**WHAT YOU NEED TO DO**
Across the following data, state how many lines include the word "screenshot". Provide the number alone.

**ENTRIES PROVIDED**
————
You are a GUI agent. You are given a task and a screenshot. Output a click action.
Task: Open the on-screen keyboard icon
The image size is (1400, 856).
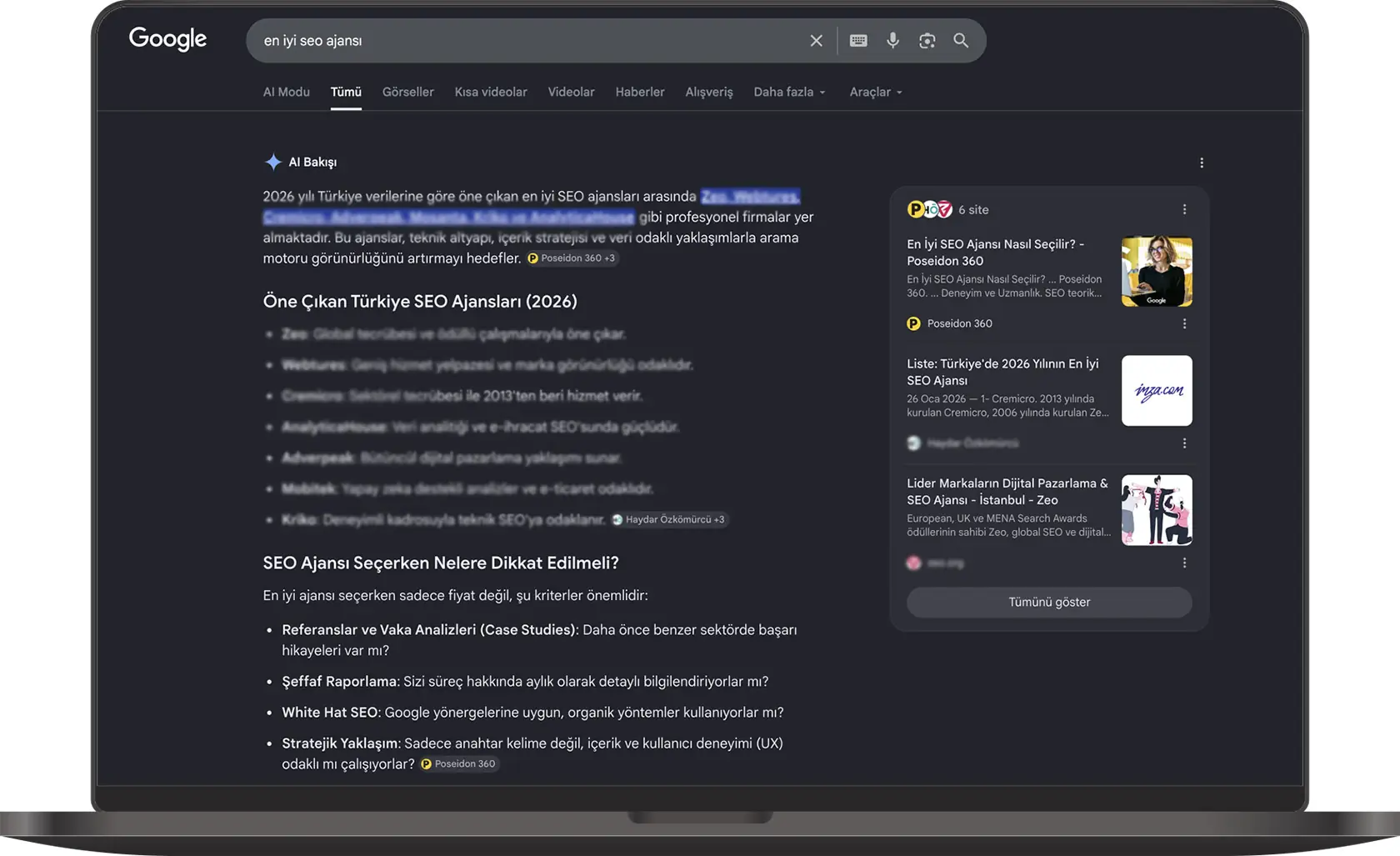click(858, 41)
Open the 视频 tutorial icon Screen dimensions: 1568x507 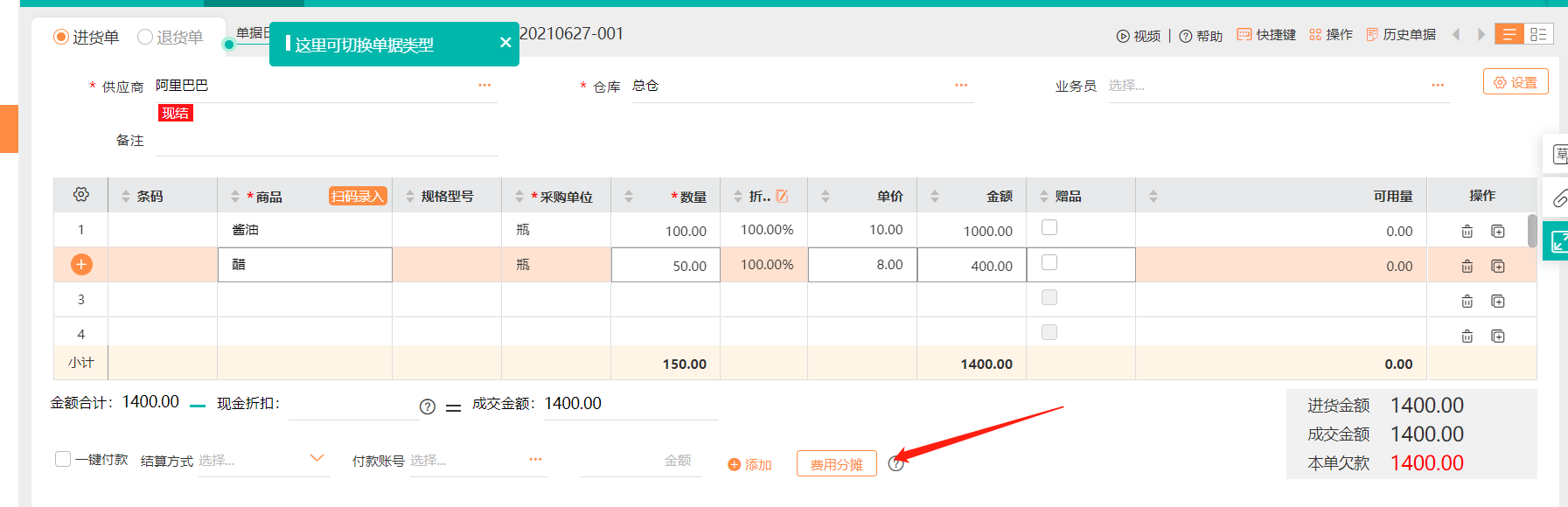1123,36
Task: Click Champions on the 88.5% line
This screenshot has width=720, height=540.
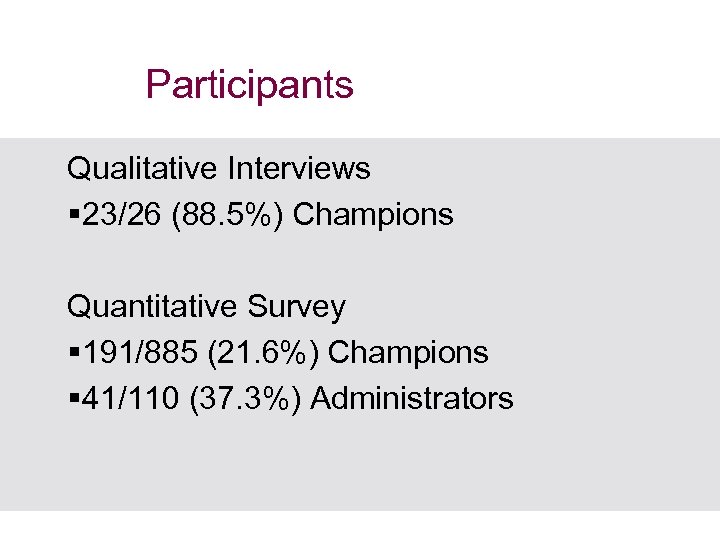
————
**ANSWER TO THIS EXERCISE**
2